=== To do ===
Return each line below holding the string "logo".

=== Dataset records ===
------------------------------------------------
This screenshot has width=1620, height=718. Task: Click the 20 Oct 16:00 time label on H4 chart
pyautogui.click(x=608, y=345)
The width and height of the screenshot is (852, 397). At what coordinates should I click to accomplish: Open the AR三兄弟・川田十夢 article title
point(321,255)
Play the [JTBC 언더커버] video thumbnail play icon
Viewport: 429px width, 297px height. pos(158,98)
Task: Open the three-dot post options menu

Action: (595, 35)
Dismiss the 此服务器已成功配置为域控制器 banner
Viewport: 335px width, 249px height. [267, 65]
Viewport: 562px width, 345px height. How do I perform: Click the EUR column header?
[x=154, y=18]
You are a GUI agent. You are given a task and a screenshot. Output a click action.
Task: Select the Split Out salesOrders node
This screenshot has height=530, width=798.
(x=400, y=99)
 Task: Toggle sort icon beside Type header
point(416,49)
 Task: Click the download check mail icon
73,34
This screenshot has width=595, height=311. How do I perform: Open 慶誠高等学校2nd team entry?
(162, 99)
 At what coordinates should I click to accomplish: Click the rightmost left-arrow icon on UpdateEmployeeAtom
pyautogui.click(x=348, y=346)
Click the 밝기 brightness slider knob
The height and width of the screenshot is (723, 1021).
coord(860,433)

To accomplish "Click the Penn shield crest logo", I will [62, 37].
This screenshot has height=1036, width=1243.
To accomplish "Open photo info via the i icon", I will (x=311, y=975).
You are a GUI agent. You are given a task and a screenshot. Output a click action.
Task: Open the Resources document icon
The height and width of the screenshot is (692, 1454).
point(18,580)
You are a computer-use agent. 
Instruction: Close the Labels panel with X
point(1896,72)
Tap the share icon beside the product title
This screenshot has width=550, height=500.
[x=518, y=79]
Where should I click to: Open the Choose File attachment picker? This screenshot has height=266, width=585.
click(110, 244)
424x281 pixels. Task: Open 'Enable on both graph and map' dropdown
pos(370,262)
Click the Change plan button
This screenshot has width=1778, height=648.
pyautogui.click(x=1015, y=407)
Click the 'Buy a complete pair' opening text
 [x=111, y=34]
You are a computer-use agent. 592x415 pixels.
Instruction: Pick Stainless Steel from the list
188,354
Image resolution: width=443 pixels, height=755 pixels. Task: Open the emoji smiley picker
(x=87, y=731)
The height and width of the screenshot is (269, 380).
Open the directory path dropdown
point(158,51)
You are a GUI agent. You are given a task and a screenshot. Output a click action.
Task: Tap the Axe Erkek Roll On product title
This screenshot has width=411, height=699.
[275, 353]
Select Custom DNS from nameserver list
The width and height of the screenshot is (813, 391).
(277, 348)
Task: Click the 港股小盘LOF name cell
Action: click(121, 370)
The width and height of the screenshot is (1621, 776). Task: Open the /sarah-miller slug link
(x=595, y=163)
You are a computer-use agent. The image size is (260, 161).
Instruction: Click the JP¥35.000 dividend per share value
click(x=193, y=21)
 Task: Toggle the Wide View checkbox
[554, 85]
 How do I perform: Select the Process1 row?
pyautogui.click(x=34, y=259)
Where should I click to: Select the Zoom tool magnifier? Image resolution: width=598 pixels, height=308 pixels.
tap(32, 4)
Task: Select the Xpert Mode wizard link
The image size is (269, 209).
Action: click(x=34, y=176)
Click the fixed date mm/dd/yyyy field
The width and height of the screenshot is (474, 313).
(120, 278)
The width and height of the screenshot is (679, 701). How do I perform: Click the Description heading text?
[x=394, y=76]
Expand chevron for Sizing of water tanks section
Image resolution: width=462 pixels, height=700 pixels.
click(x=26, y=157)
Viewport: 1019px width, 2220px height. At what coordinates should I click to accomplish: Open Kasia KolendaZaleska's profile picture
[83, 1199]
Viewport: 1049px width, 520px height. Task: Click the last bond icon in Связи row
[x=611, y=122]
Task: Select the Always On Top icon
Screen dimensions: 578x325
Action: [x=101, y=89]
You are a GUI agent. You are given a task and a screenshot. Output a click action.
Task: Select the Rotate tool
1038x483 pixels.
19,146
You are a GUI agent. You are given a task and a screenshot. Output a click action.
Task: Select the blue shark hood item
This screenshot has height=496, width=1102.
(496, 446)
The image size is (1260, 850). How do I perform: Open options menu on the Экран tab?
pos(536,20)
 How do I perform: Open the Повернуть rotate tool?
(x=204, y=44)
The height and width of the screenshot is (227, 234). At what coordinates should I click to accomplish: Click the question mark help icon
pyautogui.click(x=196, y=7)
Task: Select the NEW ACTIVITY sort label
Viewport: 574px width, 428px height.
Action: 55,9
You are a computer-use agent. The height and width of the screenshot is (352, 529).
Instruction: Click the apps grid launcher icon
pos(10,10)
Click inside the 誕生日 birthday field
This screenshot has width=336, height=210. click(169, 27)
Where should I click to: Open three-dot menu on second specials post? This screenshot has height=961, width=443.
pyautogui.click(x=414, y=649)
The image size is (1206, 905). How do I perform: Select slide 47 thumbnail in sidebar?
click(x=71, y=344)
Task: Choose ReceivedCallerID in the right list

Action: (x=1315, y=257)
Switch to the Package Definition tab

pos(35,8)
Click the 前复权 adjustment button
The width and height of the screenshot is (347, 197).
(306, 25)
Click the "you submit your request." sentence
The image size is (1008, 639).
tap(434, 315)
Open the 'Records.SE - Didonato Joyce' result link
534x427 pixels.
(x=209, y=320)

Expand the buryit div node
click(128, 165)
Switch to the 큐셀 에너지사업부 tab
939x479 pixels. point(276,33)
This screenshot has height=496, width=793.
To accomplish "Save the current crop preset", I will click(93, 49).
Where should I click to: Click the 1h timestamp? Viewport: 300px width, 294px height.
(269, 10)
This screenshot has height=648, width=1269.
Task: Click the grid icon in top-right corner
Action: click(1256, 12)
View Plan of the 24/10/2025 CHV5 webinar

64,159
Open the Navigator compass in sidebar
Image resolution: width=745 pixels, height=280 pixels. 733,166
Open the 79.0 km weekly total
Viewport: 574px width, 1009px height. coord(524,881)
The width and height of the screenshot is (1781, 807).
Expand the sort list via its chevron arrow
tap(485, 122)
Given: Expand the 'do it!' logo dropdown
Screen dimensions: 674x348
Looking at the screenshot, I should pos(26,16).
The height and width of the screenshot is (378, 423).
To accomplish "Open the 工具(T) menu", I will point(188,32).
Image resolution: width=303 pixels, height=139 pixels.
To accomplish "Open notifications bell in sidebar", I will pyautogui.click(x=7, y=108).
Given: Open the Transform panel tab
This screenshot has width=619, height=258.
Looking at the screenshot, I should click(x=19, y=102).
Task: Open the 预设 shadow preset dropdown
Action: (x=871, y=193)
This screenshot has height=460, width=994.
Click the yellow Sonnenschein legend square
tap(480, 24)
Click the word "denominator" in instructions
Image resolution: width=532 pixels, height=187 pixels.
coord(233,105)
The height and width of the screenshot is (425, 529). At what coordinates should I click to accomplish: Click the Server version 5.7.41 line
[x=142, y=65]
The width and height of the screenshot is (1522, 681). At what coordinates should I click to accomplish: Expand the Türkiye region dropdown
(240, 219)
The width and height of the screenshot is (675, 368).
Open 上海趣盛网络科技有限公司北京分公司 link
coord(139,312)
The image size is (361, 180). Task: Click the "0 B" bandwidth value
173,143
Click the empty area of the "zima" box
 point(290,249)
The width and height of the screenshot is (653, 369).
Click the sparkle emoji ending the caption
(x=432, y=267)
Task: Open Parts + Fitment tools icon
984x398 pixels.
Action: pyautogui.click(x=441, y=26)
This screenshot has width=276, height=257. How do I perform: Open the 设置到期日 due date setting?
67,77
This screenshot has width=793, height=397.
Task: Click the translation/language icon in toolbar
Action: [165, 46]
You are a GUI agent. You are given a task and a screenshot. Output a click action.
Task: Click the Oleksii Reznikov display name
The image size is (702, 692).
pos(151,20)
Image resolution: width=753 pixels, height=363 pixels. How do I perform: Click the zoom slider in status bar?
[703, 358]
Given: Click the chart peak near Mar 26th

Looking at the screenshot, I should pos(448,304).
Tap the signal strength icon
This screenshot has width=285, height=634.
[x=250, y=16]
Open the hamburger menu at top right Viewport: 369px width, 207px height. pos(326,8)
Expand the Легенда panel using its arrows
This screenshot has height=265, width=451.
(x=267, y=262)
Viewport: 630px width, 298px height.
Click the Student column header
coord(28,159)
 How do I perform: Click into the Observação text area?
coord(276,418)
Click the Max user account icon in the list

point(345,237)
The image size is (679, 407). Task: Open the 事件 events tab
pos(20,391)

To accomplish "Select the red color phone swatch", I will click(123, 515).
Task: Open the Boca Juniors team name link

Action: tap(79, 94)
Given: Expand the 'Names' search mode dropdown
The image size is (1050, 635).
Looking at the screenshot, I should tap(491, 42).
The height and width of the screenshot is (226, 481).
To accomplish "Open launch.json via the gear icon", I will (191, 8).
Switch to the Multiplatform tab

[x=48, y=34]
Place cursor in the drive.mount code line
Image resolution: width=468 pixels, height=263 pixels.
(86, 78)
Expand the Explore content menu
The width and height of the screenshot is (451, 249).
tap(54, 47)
------------------------------------------------
=== Written answer ===
To accomplish "Click the Penn shield crest logo", I will [62, 37].
Given: Expand the 'do it!' logo dropdown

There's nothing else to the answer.